Quercetin inhibits the metabolism of arachidonic acid by inhibiting the activity of CYP3A4, thereby inhibiting the progression of breast cancer.

BACKGROUND

Recent years have witnessed impressive growth in applying natural medicine in tumor treatment. Saffron is reported to elicit an inhibitory property against BC. Herein, we sought to explore the specific components and mechanistic basis of saffron's anti-breast carcinoma (BC) function.

METHODS

Bioinformatics analysis was employed to analyze saffron components' anti-BC activity and screen the corresponding target genes involved in BC. Then, the roles of the main saffron ingredient quercetin in the activity of BC cells were examined using CCK-8, MTS, flow cytometry, colony formation, Transwell, and Gelatin zymogram assays.

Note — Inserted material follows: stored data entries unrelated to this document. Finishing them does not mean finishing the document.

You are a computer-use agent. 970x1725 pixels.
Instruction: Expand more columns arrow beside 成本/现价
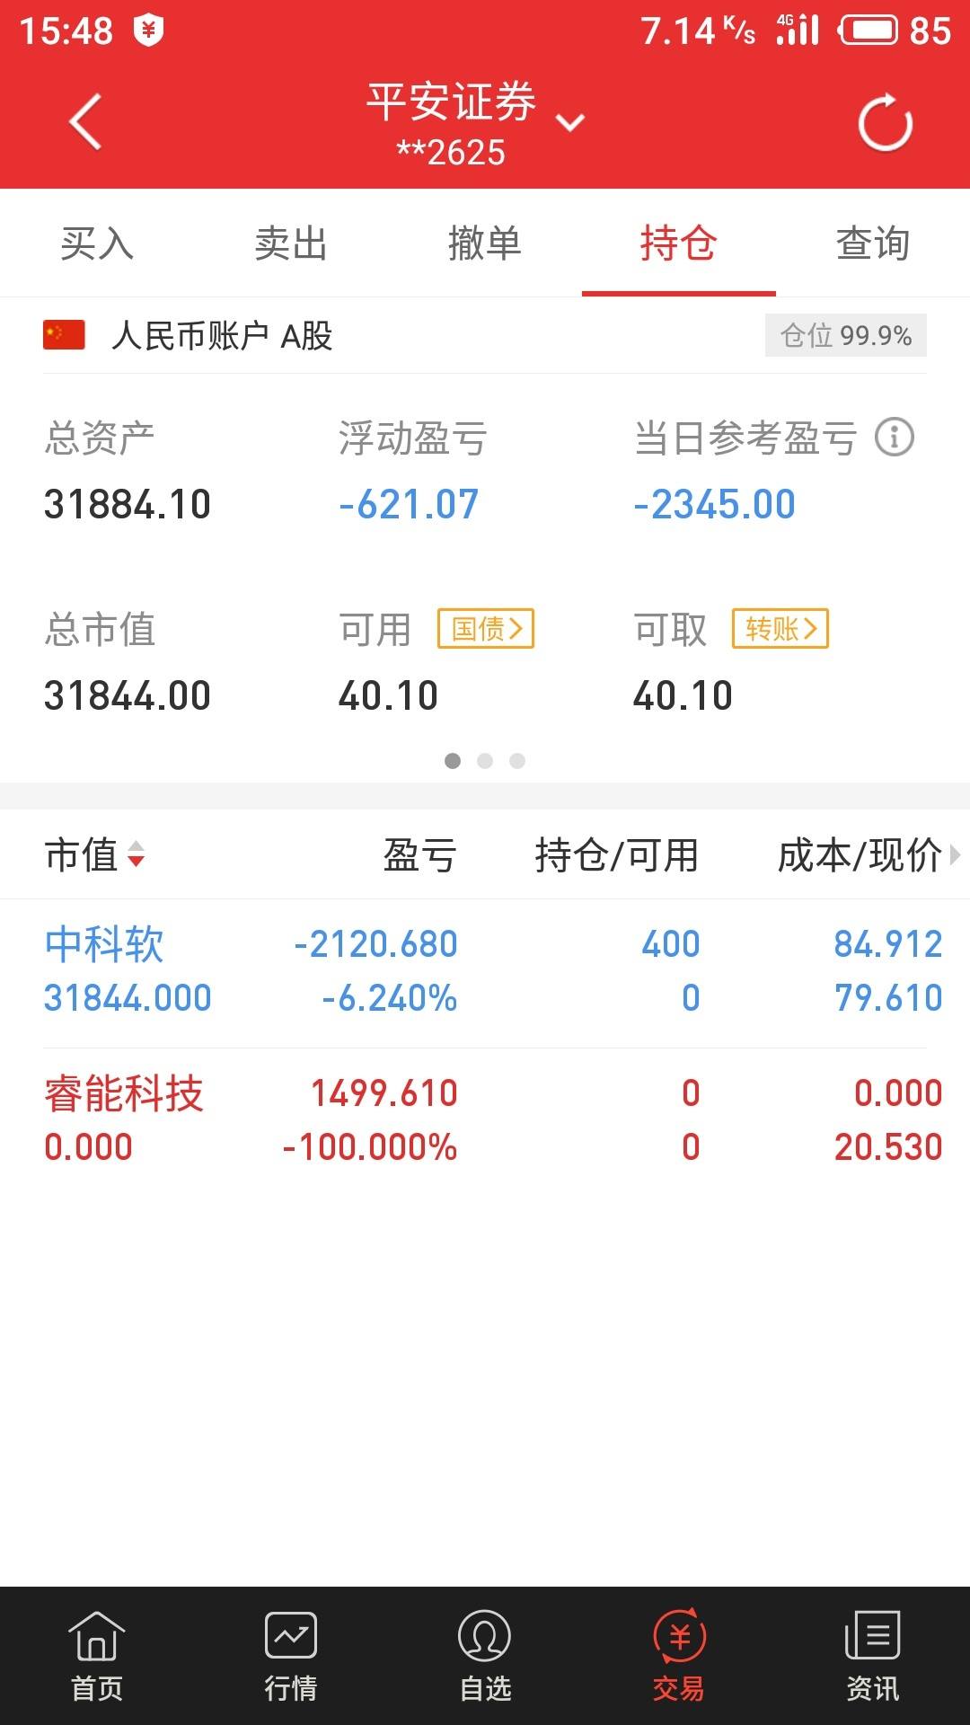tap(954, 854)
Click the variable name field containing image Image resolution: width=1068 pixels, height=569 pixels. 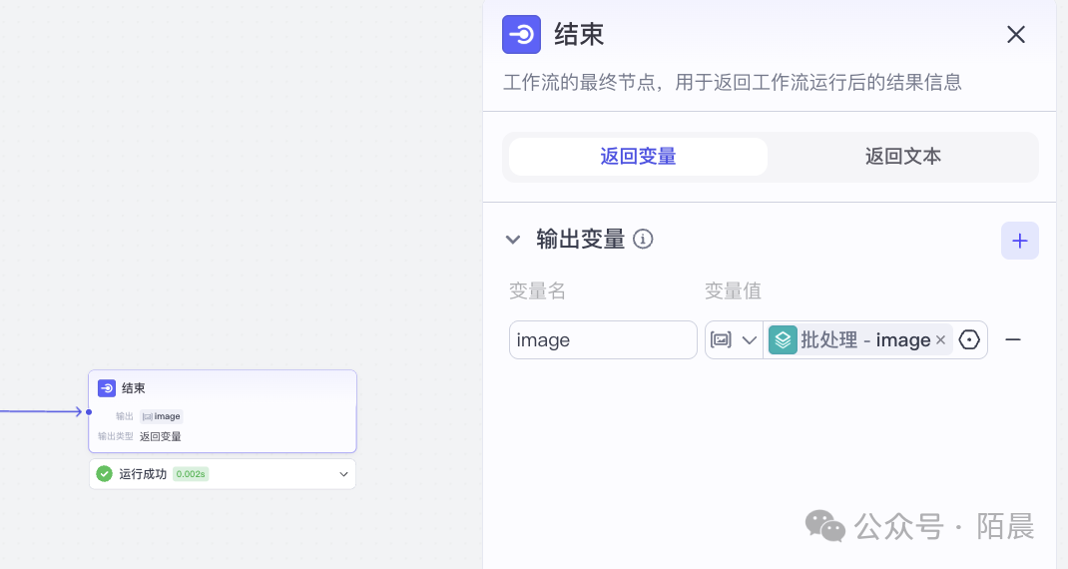602,340
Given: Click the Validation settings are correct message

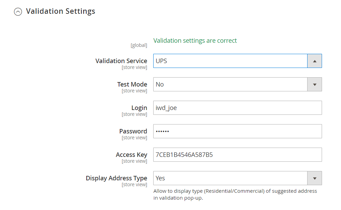Looking at the screenshot, I should [195, 41].
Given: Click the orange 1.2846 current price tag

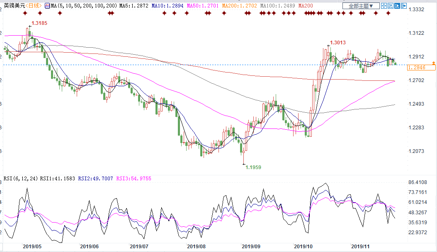Looking at the screenshot, I should click(416, 67).
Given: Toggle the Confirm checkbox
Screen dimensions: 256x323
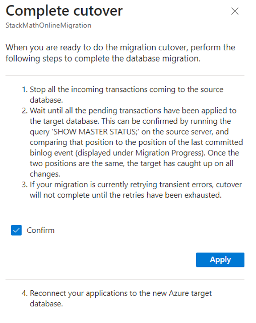Looking at the screenshot, I should click(x=16, y=230).
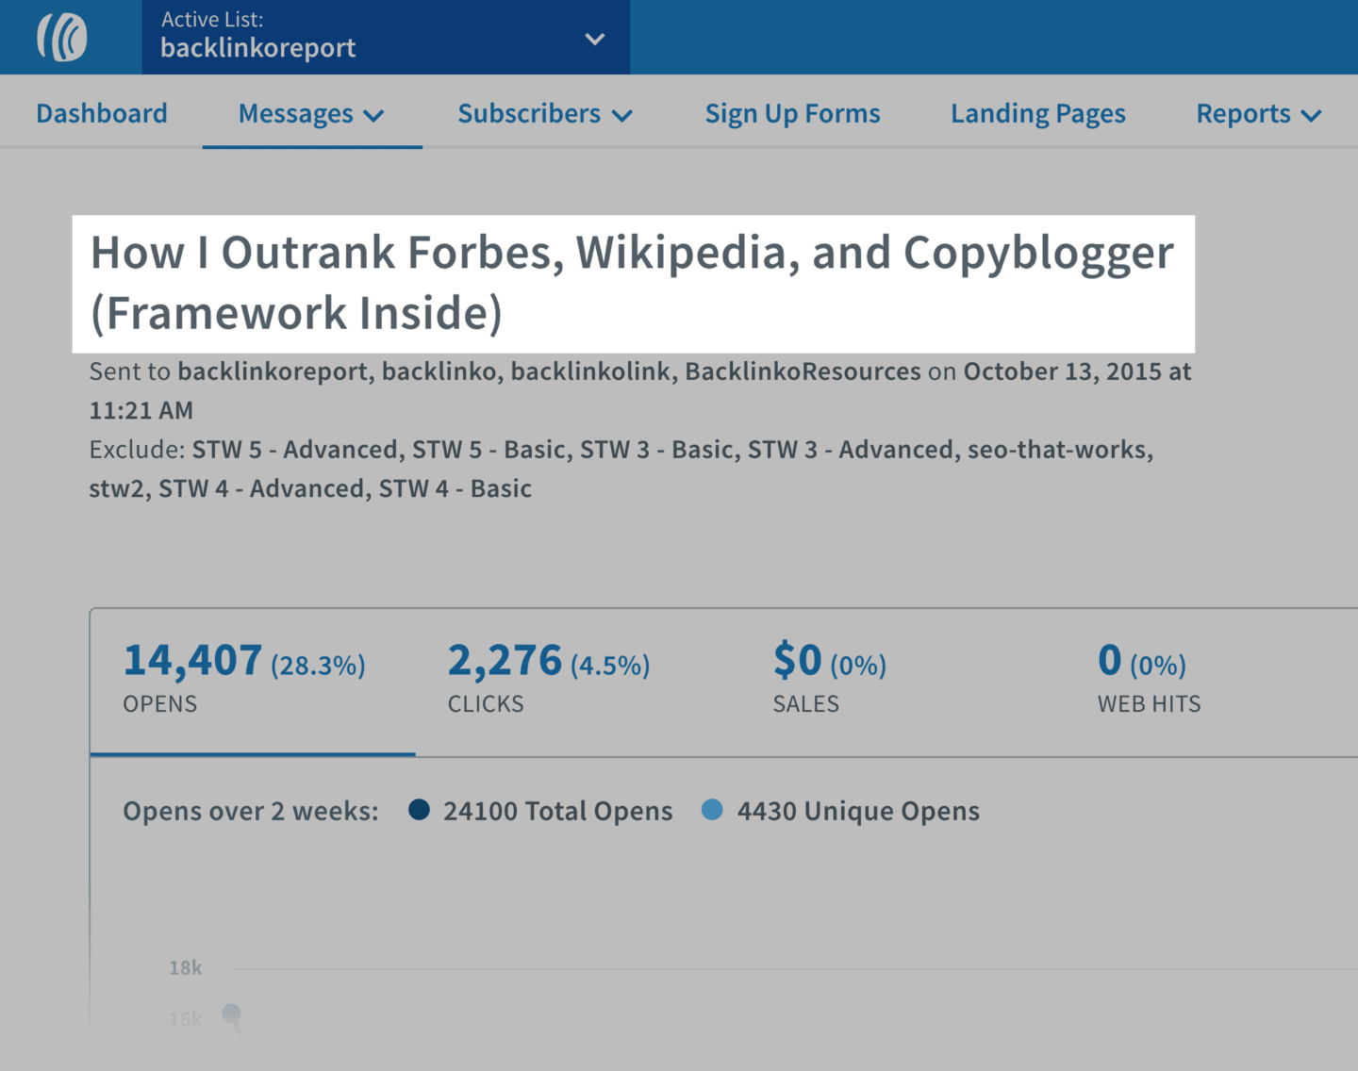Click the AWeber logo icon

pos(62,38)
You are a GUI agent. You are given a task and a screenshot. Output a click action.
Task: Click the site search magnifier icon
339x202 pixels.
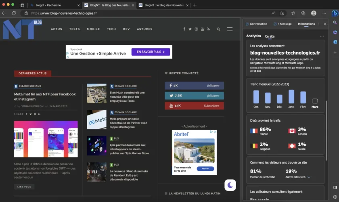(x=218, y=29)
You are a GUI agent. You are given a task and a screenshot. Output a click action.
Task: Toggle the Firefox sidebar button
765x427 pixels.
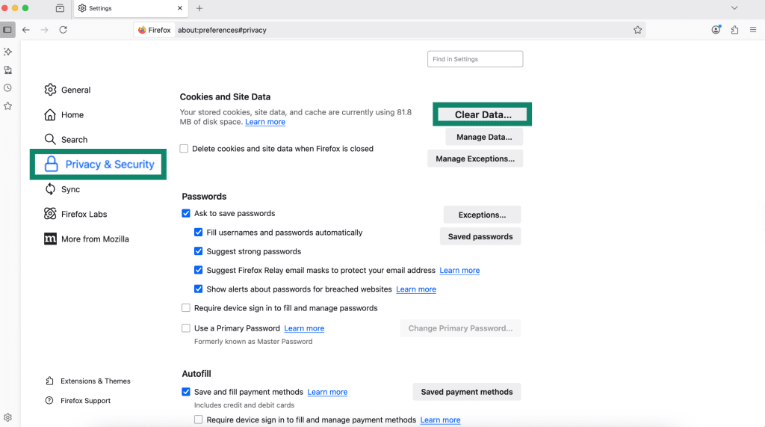[7, 30]
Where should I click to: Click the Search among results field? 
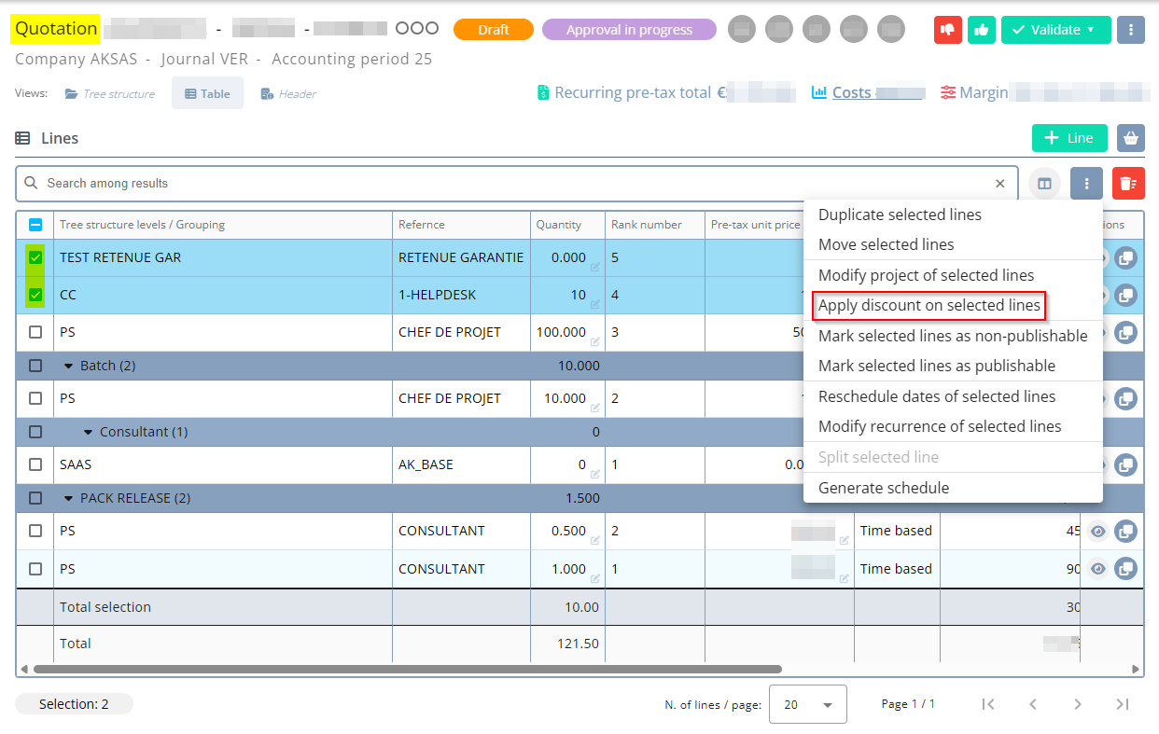point(513,184)
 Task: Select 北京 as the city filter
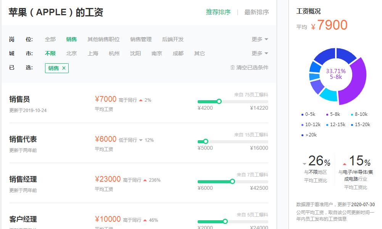coord(71,53)
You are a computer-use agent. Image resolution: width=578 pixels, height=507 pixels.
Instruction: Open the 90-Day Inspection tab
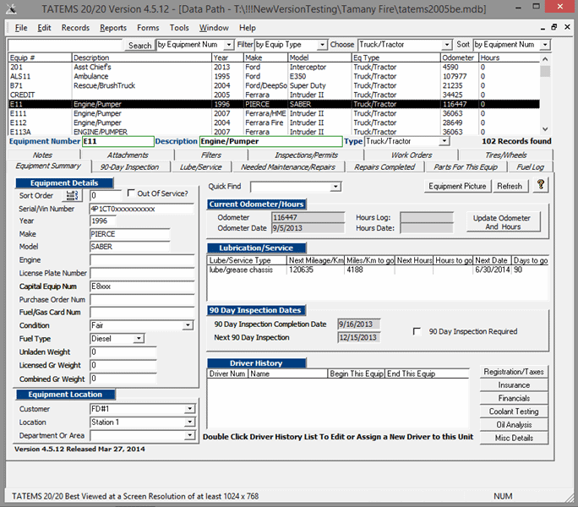128,167
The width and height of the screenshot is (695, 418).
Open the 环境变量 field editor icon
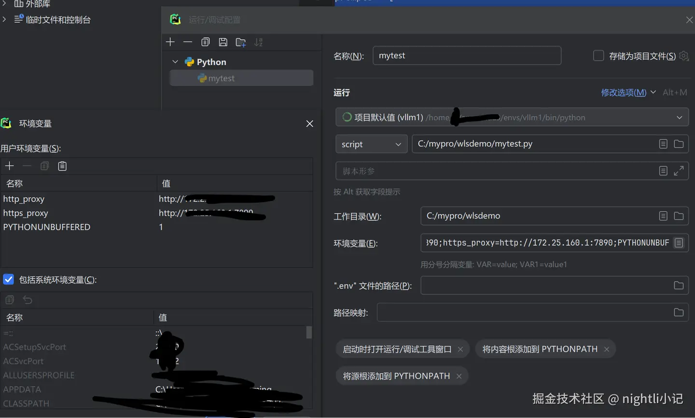(x=679, y=243)
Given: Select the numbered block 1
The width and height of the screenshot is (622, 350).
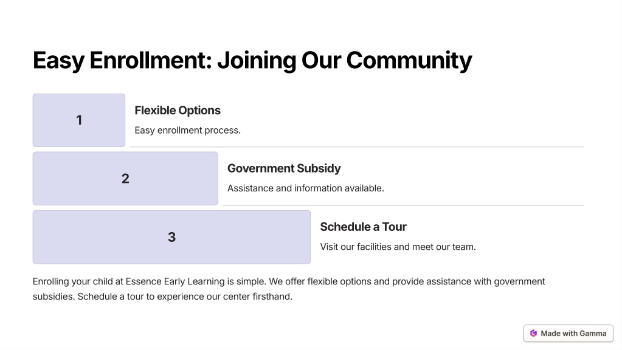Looking at the screenshot, I should click(x=79, y=120).
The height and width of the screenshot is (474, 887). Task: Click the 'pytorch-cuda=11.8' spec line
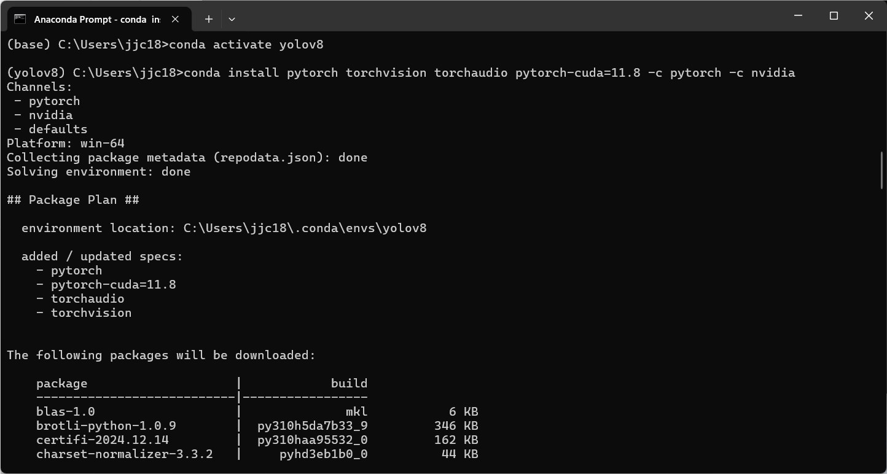[x=113, y=284]
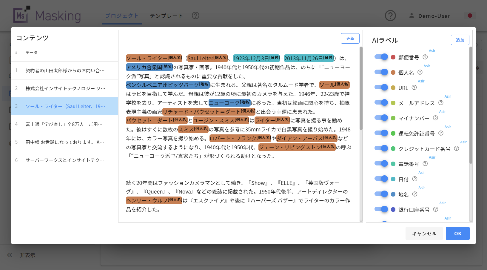Image resolution: width=487 pixels, height=270 pixels.
Task: Click the help icon beside メールアドレス
Action: (x=441, y=103)
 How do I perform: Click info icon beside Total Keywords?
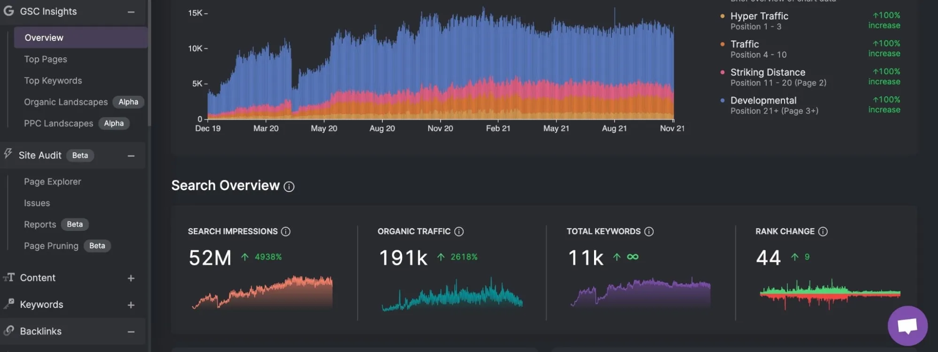point(649,231)
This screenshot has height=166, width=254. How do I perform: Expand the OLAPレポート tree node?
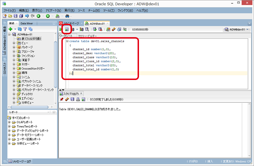pyautogui.click(x=10, y=122)

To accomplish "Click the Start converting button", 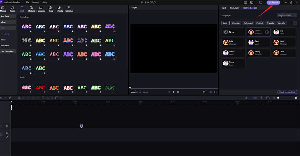I will (288, 92).
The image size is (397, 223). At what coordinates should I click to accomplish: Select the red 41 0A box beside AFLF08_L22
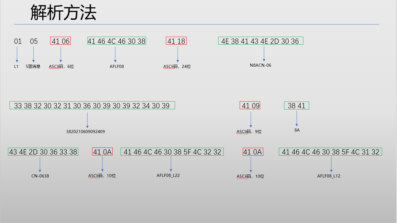coord(102,151)
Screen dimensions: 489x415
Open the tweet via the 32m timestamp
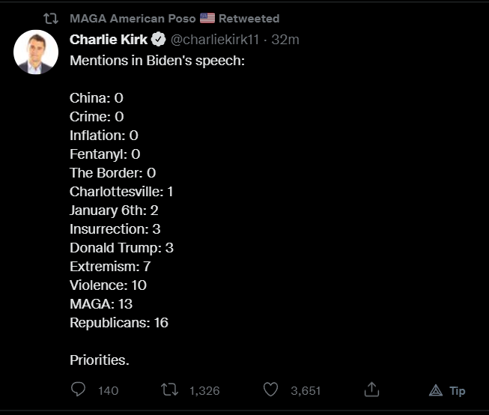click(285, 40)
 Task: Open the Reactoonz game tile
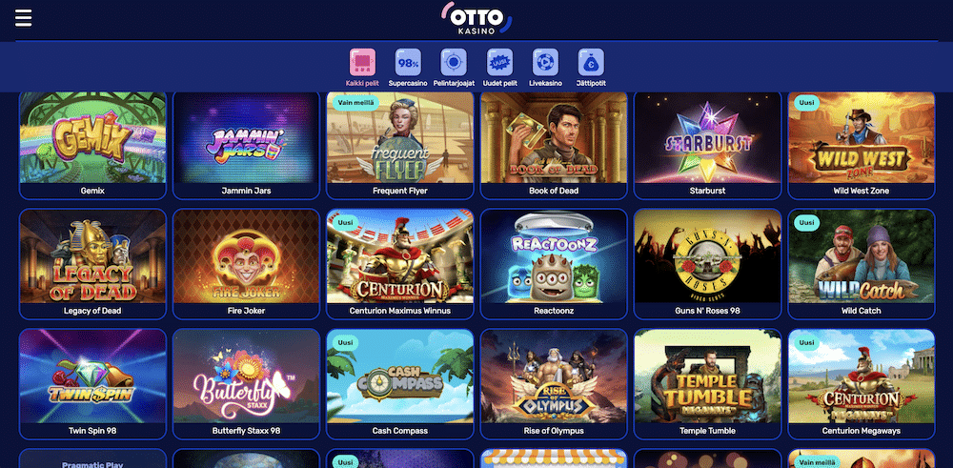point(554,256)
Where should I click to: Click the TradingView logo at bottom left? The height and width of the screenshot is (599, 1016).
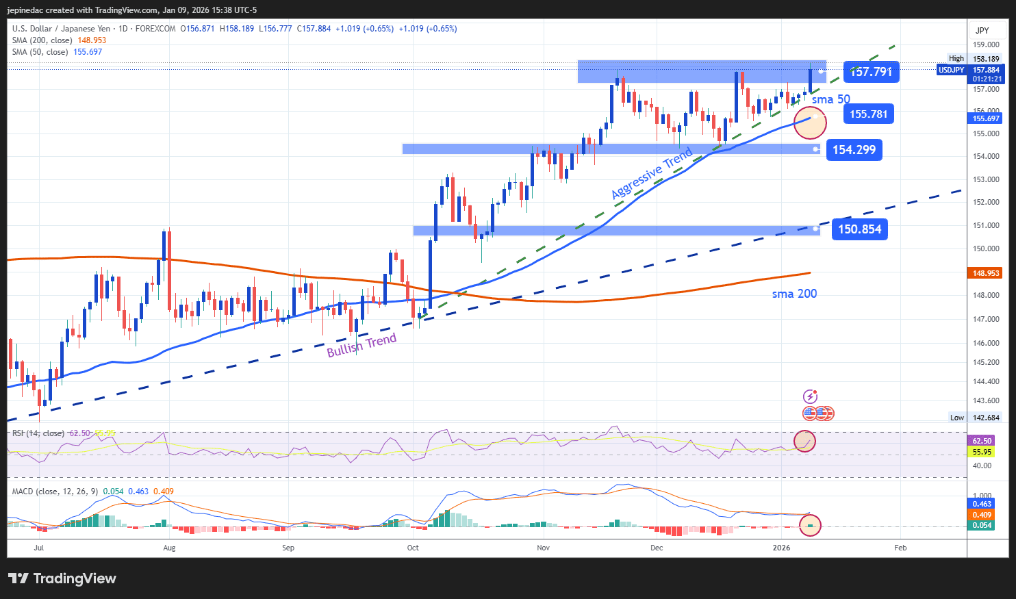tap(62, 578)
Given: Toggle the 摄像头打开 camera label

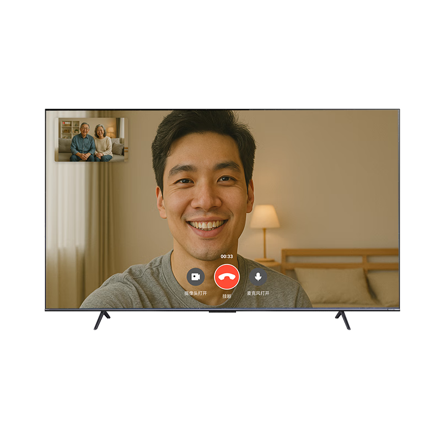Looking at the screenshot, I should (195, 293).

Additionally, the interactions among Quercetin, EET, and Stat3 were assessed by immunofluorescence and Western blot, and LC-MS/MS determined the levels of AA, EETs, and CYP3A. Finally, BC xenograft mouse models were established to verify the anti-BC function of Quercetin in vivo.

RESULTS

Quercetin, the main active component of saffron, inhibited BC progression. Quercetin suppressed BC cell growth, migration, and invasion and inhibited CYP3A4 expression and activity in BC. Mechanistically, Quercetin down-regulated CYP3A4 to block the nuclear translocation of Stat3 by decreasing the metabolization of AA to EETs, thereby alleviating BC. Moreover, exogenously added EETs counteracted the anti-tumor effect of Quercetin on BC. Quercetin also inhibited the tumor growth of tumor-bearing nude mice.

CONCLUSION

Quercetin could inhibit the activity of CYP3A to down-regulate AA metabolites EETs, consequently hampering p-Stat3 and nuclear translocation, thus impeding BC development.